Department of Computer Science, University of Texas at Austin, Austin, TX, United States.
JMIR Med Inform. 2016 Sep 22;4(3):e27. doi: 10.2196/medinform.5353.
Health science findings are primarily disseminated through manuscript publications. Information subsidies are used to communicate newsworthy findings to journalists in an effort to earn mass media coverage and further disseminate health science research to mass audiences. Journal editors and news journalists then select which news stories receive coverage and thus public attention.
This study aims to identify attributes of published health science articles that correlate with (1) journal editor issuance of press releases and (2) mainstream media coverage.
We constructed four novel datasets to identify factors that correlate with press release issuance and media coverage. These corpora include thousands of published articles, subsets of which received press release or mainstream media coverage. We used statistical machine learning methods to identify correlations between words in the science abstracts and press release issuance and media coverage. Further, we used a topic modeling-based machine learning approach to uncover latent topics predictive of the perceived newsworthiness of science articles.
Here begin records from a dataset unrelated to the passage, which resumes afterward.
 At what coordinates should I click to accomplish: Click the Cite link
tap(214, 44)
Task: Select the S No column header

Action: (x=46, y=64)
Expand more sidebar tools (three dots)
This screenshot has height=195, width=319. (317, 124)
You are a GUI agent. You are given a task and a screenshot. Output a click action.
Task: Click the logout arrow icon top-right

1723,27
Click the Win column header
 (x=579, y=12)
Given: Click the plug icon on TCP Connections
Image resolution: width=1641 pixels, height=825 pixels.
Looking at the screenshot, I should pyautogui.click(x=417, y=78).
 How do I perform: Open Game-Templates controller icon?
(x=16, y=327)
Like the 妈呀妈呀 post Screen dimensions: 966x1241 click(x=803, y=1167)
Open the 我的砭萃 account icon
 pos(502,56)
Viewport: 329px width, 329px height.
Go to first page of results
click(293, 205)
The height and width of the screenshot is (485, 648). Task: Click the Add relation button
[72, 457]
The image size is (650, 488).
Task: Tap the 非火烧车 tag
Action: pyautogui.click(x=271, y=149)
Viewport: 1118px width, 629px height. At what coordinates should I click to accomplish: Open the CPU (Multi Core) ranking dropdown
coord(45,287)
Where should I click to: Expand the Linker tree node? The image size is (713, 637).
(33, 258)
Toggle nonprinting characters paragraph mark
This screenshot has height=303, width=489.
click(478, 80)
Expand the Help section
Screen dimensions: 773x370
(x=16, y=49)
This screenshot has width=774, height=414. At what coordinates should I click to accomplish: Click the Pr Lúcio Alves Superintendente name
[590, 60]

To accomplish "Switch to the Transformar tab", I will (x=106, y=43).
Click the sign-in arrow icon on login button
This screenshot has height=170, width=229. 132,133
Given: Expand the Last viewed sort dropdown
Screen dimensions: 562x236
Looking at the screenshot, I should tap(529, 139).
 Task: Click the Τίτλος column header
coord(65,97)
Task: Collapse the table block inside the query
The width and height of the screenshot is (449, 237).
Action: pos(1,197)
Both press release issuance for, and media coverage of, health science articles are predictable from corresponding journal article content. For the former task, we achieved average areas under the curve (AUCs) of 0.666 (SD 0.019) and 0.882 (SD 0.018) on two separate datasets, comprising 3024 and 10,760 articles, respectively. For the latter task, models realized mean AUCs of 0.591 (SD 0.044) and 0.783 (SD 0.022) on two datasets-in this case containing 422 and 28,910 pairs, respectively. We reported most-predictive words and topics for press release or news coverage.
We have presented a novel data-driven characterization of content that renders health science "newsworthy." The analysis provides new insights into the news coverage selection process. For example, it appears epidemiological papers concerning common behaviors (eg, alcohol consumption) tend to receive media attention.
健康科学研究成果主要通过学术论文发表来传播。信息补贴用于向新闻记者传达有新闻价值的发现,以努力获得大众媒体的报道,并将健康科学研究进一步传播给大众。然后,期刊编辑和新闻记者选择哪些新闻报道获得报道,从而引起公众关注。
本研究旨在确定与(1)期刊编辑发布新闻稿和(2)主流媒体报道相关的已发表健康科学文章的属性。
我们构建了四个新的数据集,以确定与新闻稿发布和媒体报道相关的因素。这些语料库包含数千篇已发表的文章,其中一些子集收到了新闻稿或主流媒体的报道。我们使用统计机器学习方法来识别科学摘要中单词与新闻稿发布和媒体报道之间的相关性。此外,我们使用基于主题建模的机器学习方法来揭示可预测科学文章新闻价值的潜在主题。
健康科学文章的新闻稿发布和媒体报道都可以从相应的期刊文章内容中预测出来。对于前者的任务,我们在两个独立的数据集上分别实现了 0.666(SD 0.019)和 0.882(SD 0.018)的平均曲线下面积(AUC),分别包含 3024 篇和 10760 篇文章。对于后者的任务,模型在两个数据集上分别实现了 0.591(SD 0.044)和 0.783(SD 0.022)的平均 AUC-在这种情况下,分别包含 422 对和 28910 对文章。我们报告了最具预测性的单词和主题,用于新闻稿或新闻报道。
我们提出了一种新颖的基于数据的健康科学“新闻价值”内容描述。该分析提供了对新闻报道选择过程的新见解。例如,似乎涉及常见行为(例如饮酒)的流行病学论文更容易受到媒体关注。